The most widespread system for harvesting Jatropha fruit is manual performed with the aid of a pole for reaching the highest parts of the plants with an average height of 3 to 5 meters and, in favorable conditions, up to 8 to 10 meters. The daily harvest can be up to 40-70 kg per person in a well managed plot whereas lower yields can be down to 20-30 kg per person per day. This harvesting procedure is complicated and tiring and carries a heavy impact on the cost of Jatropha oil production. Harvesting Jatropha and the extraction of seeds from the fruit is work generally performed by women but more technical operations involving agronomic practices, for example, or the use of machinery for extracting oil, are done by men. Manual harvests can be considered a valid method for small plots for highly selective collection whereas the prospect of earmarking the product for energy use requires greater efficiency in the field and reducing the time needed for work and less labor for workers.

 

Fully mechanized harvesting

There are numerous advantages with mechanical harvesting (greater efficiency, reduced fatigue for the workers, lower production costs, etc.). The high cost of these machines, from $150,000 to $200,000, means serious prior cost-benefits analyses carried out with consideration for the extension of the land area involved, the planting layout and the social-economic characteristics of the territory. At present, various prototypes of machinery are in use, such as: the trunk shaker – developed by an Israeli company – which produces vibrations sufficient to selectively bring down mature fruit; specially modified grape harvesting machine models – designed and marketed by a number of manufacturers – equipped with horizontal agitation;  a self-propelled model based on a coffee harvester (Korvan 9240), developed in the United States by Oxbo Int.Corp. The machine is 3.5 meters wide and weighs 6,000 kg with an operational capacity of  0.15-0.6 ha/hour at 1-3 km/hour and fuel consumption of 9 to 12 l/hour; a Joonas model harvester from the Finnish company Oy Rakennustempo Ltd. According to test results capacity in the field is 0,5-0,8 ha/hour which corresponds to work of 100-150 manual laborers. The U.S. Jatropha Onda Harvester BEI capable of performing selective harvesting by picking ripe fruit and leaving immature fruit in place for harvesting when ripe. Manufacturer’s specifications put efficiency at about 1 ha/hour and fuel consumption at some 7.5 l/hour.

 

Semi-mechanical harvesting

A good compromise between manual harvesting and integral mechanization is recourse to specialized machines which facilitate the task.

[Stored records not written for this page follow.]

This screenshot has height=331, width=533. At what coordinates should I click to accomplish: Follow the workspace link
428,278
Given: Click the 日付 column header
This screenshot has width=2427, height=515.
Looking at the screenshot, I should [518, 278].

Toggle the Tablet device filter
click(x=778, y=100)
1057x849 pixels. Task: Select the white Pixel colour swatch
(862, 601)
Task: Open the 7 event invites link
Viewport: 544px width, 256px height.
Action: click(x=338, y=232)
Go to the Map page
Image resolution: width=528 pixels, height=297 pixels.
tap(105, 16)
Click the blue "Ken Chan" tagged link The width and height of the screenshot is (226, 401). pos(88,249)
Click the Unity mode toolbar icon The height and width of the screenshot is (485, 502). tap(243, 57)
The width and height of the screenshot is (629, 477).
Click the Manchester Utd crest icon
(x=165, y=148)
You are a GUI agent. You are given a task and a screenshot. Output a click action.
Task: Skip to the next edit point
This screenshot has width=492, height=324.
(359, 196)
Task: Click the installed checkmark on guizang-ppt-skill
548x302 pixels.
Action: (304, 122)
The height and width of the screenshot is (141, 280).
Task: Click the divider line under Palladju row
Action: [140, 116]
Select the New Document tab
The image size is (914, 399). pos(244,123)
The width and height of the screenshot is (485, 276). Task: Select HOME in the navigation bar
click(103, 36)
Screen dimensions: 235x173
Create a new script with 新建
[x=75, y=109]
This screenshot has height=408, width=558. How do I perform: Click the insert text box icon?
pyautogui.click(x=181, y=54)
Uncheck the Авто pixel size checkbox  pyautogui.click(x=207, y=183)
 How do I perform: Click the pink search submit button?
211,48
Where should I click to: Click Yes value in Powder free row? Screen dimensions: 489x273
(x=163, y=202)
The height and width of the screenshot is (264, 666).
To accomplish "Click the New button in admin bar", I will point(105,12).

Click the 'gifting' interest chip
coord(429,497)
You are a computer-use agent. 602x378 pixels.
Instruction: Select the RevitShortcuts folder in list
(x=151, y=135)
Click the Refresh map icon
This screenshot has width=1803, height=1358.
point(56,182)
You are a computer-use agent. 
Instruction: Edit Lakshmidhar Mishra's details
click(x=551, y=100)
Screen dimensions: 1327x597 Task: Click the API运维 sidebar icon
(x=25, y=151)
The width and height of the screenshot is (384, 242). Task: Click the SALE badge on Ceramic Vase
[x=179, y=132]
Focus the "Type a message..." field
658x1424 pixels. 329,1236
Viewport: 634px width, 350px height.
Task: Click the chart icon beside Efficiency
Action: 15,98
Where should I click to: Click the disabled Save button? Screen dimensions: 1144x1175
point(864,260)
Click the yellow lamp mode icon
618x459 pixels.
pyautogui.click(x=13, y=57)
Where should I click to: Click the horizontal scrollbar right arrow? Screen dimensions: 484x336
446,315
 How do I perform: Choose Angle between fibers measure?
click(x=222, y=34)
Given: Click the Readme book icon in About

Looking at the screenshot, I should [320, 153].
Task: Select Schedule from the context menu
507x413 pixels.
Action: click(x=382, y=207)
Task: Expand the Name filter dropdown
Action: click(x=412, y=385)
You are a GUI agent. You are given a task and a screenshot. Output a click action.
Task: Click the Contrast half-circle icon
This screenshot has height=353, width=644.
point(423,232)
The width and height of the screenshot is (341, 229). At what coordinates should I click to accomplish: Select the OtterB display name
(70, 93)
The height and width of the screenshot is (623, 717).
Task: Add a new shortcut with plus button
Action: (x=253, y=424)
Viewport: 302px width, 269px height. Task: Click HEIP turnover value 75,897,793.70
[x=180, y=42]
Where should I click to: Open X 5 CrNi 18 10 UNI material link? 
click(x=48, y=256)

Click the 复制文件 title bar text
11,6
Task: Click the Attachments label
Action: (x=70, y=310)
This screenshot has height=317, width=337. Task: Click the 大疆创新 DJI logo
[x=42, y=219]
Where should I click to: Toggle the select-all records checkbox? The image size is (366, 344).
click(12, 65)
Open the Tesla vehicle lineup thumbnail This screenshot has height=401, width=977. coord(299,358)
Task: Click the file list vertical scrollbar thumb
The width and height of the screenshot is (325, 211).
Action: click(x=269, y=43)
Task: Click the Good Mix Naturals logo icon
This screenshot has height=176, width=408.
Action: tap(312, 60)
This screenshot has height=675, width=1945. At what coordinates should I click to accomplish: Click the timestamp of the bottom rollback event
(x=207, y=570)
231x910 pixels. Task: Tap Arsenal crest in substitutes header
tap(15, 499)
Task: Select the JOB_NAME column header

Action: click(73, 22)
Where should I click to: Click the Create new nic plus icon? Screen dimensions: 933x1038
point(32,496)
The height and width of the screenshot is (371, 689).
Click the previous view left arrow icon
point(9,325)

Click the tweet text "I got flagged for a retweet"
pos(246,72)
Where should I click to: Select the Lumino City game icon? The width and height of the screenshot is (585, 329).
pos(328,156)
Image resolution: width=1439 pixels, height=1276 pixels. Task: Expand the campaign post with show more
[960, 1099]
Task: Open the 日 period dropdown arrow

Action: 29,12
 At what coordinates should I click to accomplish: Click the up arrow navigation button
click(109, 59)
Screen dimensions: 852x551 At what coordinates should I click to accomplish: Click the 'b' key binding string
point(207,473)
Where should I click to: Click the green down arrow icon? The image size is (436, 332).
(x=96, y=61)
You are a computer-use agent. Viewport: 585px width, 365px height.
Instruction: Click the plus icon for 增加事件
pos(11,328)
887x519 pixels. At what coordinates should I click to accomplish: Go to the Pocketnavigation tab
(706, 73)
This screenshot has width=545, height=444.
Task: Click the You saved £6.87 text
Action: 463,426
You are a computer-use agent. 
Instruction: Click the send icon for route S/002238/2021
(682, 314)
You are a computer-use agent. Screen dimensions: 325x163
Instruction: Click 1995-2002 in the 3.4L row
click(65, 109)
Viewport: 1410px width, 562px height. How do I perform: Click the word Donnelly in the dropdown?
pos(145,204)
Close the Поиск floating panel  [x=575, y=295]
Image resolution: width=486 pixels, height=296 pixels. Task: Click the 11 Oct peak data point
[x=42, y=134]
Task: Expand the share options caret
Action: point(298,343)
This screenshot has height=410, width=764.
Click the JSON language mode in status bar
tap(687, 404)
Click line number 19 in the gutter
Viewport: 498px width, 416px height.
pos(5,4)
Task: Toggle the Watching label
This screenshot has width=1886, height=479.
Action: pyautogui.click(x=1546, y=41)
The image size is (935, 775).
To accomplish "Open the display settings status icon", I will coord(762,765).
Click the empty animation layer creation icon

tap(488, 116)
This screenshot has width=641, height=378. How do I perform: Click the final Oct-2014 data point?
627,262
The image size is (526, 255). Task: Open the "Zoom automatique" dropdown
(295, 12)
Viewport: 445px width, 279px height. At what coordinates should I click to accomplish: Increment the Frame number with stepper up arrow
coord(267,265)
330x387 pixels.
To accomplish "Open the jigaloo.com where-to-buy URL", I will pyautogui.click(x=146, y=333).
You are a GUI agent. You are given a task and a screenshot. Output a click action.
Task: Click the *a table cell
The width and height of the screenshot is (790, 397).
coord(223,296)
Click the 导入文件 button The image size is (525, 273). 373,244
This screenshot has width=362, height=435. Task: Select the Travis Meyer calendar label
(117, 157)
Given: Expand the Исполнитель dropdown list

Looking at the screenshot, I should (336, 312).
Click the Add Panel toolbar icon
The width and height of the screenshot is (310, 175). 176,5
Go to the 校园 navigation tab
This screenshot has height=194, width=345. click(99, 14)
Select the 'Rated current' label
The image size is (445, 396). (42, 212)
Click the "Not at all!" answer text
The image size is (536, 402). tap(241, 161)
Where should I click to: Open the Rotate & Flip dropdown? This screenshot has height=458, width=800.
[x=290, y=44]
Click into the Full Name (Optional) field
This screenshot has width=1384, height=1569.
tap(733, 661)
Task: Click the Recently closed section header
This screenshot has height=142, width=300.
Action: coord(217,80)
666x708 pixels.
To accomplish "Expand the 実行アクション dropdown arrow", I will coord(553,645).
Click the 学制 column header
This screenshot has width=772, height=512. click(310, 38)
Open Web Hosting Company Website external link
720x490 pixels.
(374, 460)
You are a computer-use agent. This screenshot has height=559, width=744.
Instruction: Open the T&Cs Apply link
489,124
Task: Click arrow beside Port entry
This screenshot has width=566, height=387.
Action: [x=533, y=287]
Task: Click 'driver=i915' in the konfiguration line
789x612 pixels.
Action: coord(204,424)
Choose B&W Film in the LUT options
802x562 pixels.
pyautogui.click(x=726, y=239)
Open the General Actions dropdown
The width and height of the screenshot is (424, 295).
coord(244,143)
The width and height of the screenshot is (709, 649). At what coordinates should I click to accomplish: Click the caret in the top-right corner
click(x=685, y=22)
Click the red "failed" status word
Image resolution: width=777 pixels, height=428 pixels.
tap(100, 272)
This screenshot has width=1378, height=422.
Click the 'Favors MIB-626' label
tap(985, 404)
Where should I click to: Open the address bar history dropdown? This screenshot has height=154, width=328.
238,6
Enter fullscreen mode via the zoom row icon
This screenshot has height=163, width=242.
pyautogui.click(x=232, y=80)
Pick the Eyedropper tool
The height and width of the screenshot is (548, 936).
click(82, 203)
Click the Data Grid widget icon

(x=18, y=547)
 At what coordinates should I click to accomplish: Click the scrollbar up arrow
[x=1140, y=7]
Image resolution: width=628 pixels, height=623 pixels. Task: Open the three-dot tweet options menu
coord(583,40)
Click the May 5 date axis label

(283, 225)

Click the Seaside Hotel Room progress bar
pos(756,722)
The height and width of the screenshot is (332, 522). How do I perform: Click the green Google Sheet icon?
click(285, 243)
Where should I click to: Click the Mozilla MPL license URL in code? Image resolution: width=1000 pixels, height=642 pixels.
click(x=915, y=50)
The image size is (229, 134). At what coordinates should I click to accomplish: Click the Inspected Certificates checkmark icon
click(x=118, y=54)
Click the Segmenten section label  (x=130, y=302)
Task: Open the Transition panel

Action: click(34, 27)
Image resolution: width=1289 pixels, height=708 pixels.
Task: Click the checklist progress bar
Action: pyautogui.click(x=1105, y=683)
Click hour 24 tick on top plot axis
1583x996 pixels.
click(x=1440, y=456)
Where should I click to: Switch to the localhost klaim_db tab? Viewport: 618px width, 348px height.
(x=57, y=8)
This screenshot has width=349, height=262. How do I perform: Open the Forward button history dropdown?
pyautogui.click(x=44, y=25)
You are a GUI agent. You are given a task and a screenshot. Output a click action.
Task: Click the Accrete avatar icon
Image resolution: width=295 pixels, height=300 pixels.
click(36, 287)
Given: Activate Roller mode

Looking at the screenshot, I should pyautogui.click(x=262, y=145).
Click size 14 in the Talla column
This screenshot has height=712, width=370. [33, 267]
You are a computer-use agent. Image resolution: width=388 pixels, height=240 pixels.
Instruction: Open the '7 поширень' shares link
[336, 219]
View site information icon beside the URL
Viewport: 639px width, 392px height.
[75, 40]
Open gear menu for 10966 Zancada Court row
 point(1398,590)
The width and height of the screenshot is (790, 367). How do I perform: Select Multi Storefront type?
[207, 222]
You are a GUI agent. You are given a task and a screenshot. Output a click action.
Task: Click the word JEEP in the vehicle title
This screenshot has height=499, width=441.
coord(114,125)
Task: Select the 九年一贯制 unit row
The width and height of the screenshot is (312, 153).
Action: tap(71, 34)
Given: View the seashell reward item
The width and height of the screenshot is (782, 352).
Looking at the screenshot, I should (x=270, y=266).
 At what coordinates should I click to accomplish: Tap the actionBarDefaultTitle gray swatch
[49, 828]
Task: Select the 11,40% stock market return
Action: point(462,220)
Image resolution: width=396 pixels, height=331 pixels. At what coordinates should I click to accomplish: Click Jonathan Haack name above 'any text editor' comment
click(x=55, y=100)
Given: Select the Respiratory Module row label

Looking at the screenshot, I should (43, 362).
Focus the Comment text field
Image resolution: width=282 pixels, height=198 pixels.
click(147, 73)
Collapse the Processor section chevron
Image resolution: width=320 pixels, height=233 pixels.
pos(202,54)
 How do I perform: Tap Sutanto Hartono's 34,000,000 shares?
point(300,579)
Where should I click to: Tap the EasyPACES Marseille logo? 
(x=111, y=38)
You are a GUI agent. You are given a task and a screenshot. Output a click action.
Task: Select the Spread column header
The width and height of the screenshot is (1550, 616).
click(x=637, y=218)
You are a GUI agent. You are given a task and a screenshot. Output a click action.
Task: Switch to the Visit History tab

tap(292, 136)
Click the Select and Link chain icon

There is an ample range of devices for taking this approach, automatic shakers and beaters in various shapes and with various functions already in use in the Mediterranean region for the collection of fruit of similar dimensions such as olives, nuts, apricot and cherries. These semi-mechanical systems detach fruit by shaking branches or work operating directly on the fruit. They can be powered by an electric motor, a gasoline engine or a suction system. Their costs for purchase and maintenance is less, they are easy to use and they ensure a substantial improvement in capacity compared to fully manual techniques. The best devices have been identified through studies on frequency and breadth of vibrations or the structure and rigidity of combs and flails for collecting only ripe fruit and leaving unripe fruit on the plant to mature for harvesting later.